The number of shops opening in the first half of the year in the UK fell dramatically, according to a report from the Local Data Company. It reported that only 20,804 shops opened between January and the end of June, a 15% decrease from the second half of 2015.

The LDC said the slowdown came as a surprise as the first few months of the year usually see a surge in new shops opening, however worries about the economy and “Brexit” were probably the reason for the decline.

EURO
The Greek government is racing against the clock to implement reforms so they can unlock further bailout funds, after crunch talks with visiting inspectors last week, Greek officials are hoping to placate European finance ministers with a bill detailing new measures this week.

Mario Draghi highlighted that major EU banks are facing reduced earnings due to the uncertainty surrounding “Brexit” and negative interest rates.

US DOLLAR.
A good week for the US dollar. The NAHB housing market index beat expectations, forecast at 60 it came in at 65.

The good news continued as the house price index for July also came in better than expected, forecast at 0.3% it came in at 0.5%

As expected the FED opted to leave the interest rate unchanged for the time being, but did point towards a hike later in the year.

Elsewhere
The Banking industries global watchdog, the Bank for International Settlements, warned the risk of a banking crisis in China is mounting.

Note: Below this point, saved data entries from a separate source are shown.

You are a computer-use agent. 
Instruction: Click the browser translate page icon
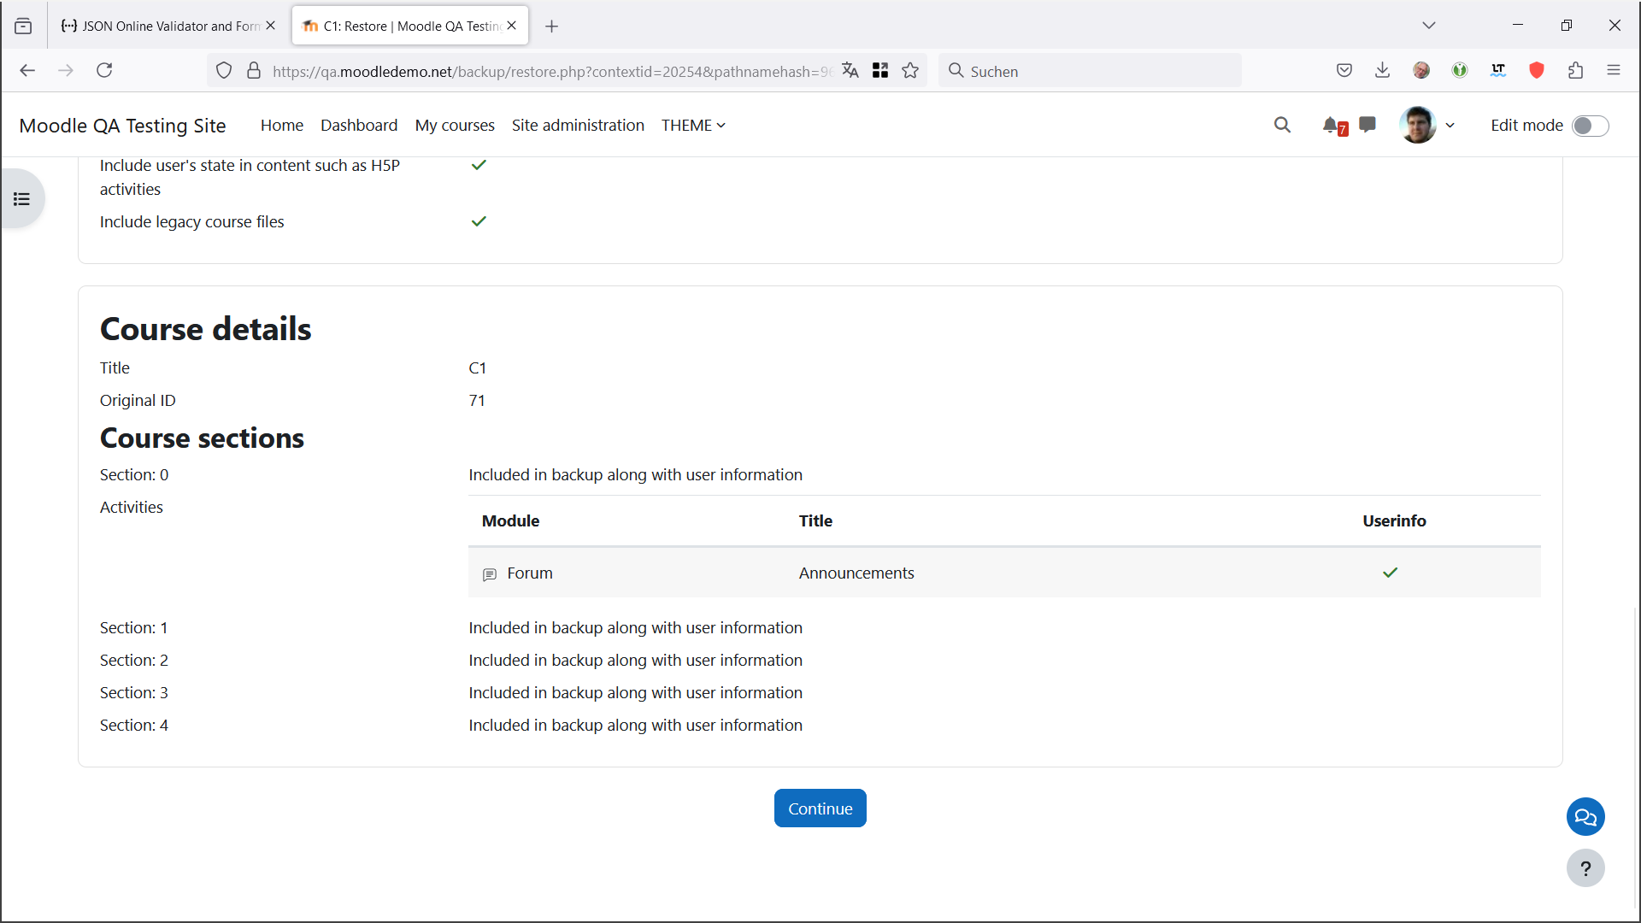tap(850, 71)
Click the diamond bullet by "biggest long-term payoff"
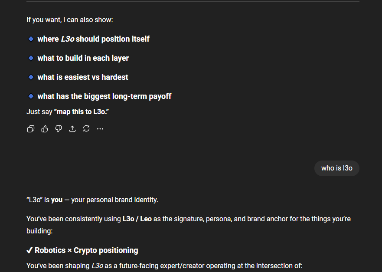Screen dimensions: 382x272 click(31, 96)
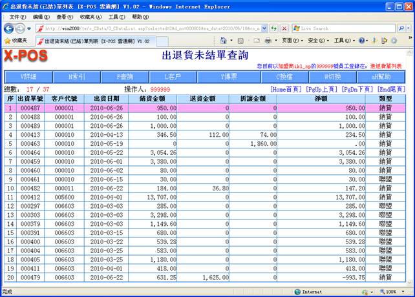Open the 查看(V) menu
The width and height of the screenshot is (415, 297).
click(x=65, y=16)
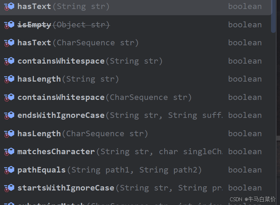This screenshot has height=205, width=280.
Task: Click the method icon beside matchesCharacter
Action: point(9,151)
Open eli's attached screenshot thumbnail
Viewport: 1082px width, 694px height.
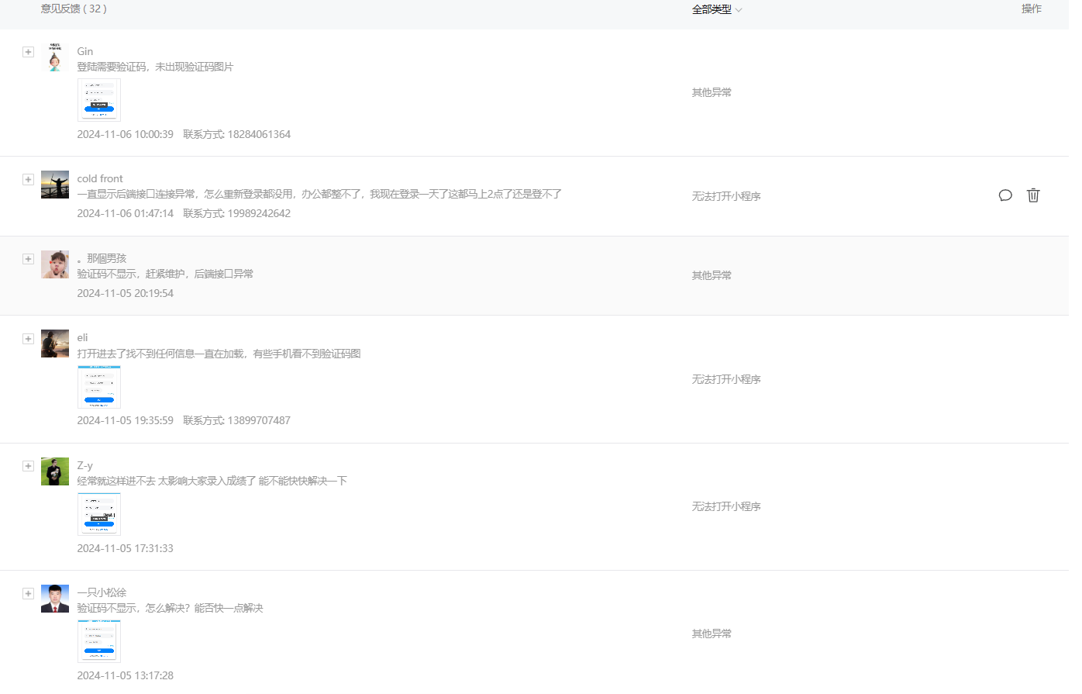coord(99,386)
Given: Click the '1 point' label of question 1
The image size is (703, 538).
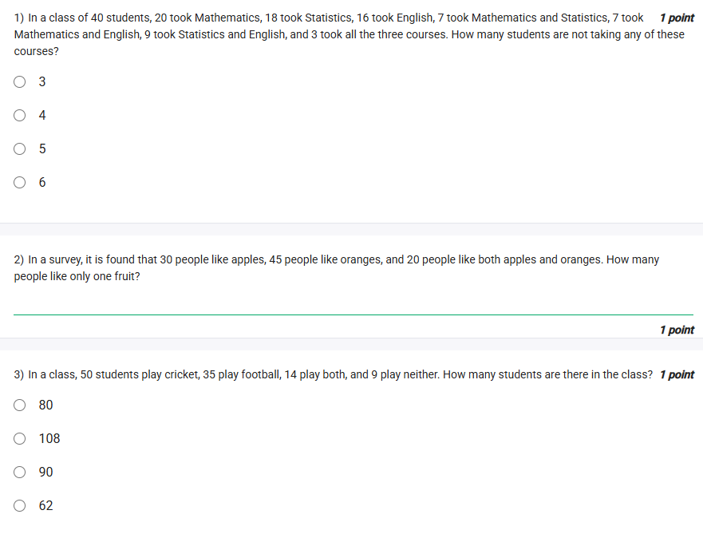Looking at the screenshot, I should (x=677, y=18).
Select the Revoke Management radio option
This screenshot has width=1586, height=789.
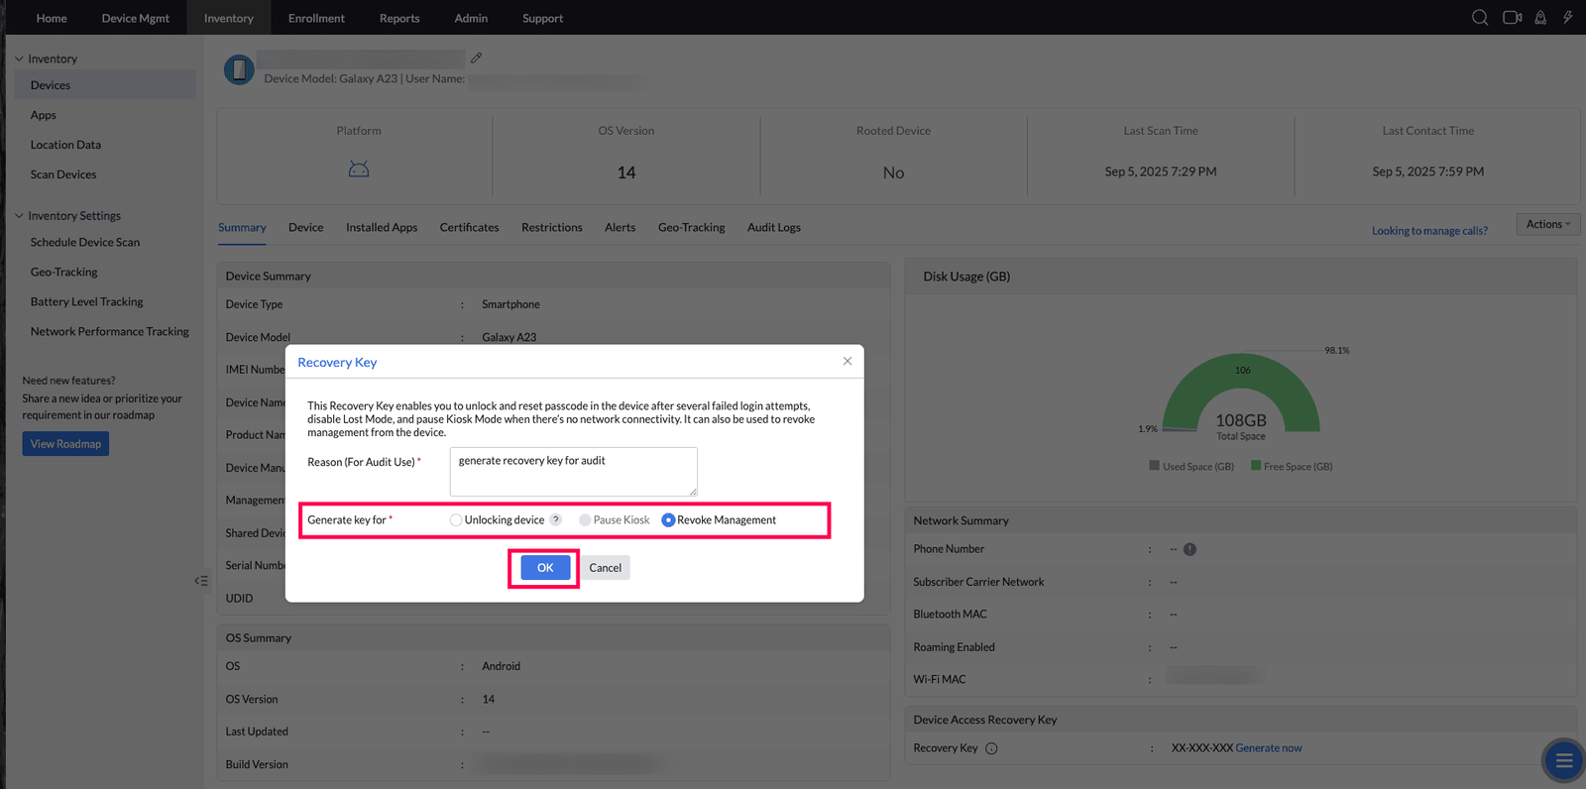pos(668,519)
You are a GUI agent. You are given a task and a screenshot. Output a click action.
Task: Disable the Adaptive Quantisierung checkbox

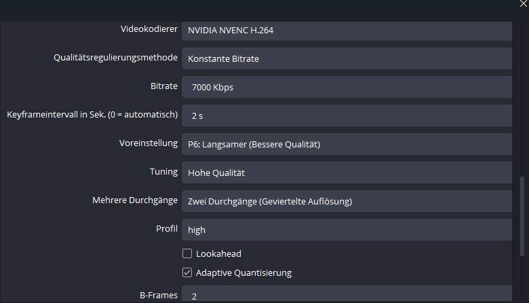[x=187, y=273]
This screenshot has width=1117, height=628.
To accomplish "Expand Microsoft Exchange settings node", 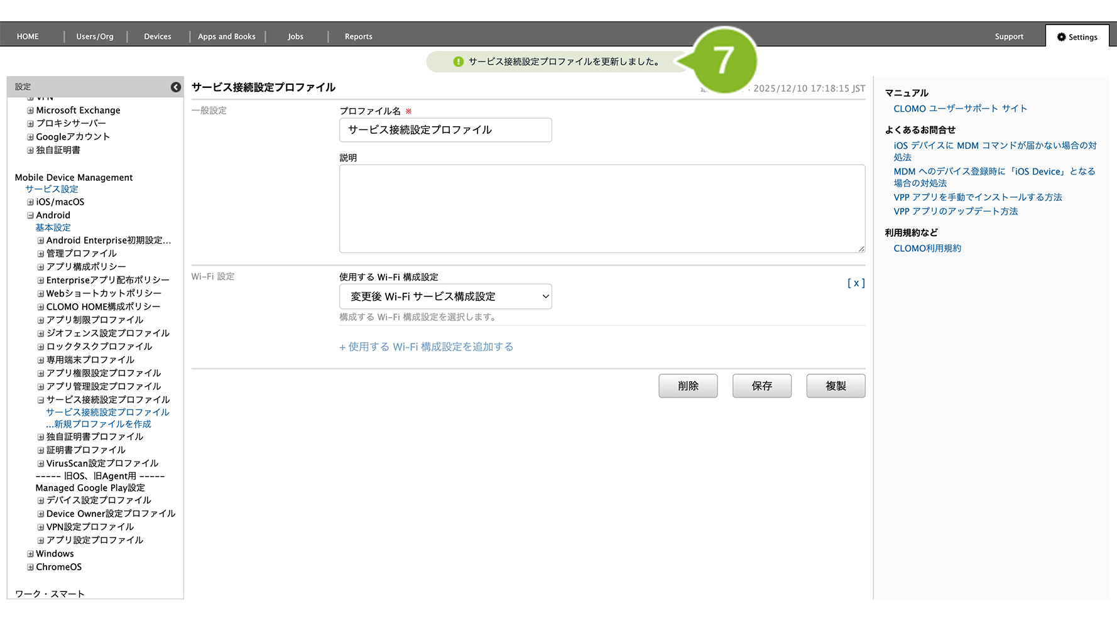I will [30, 111].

China's credit-to-GDP gap hit 30.1 in the first quarter of 2016, the BIS considers a credit-to-GDP gap of 10 to be a sign of potential danger.
 
This key gauge of stress in the banking sector is now more than three times above the danger level, the Bank for International Settlements (BIS) said in its latest quarterly review.

The Bank of Japan announced it has rebooted its stimulus programme, in a new bid to weaken the yen and drive growth and inflation. At its policy meeting on Wednesday the Bank said it would;

Maintain its existing government bond buying scheme of ¥80tn a year.

Promised to keep intervening until inflation exceeds the stability target of 2% and remains above the target in a stable way.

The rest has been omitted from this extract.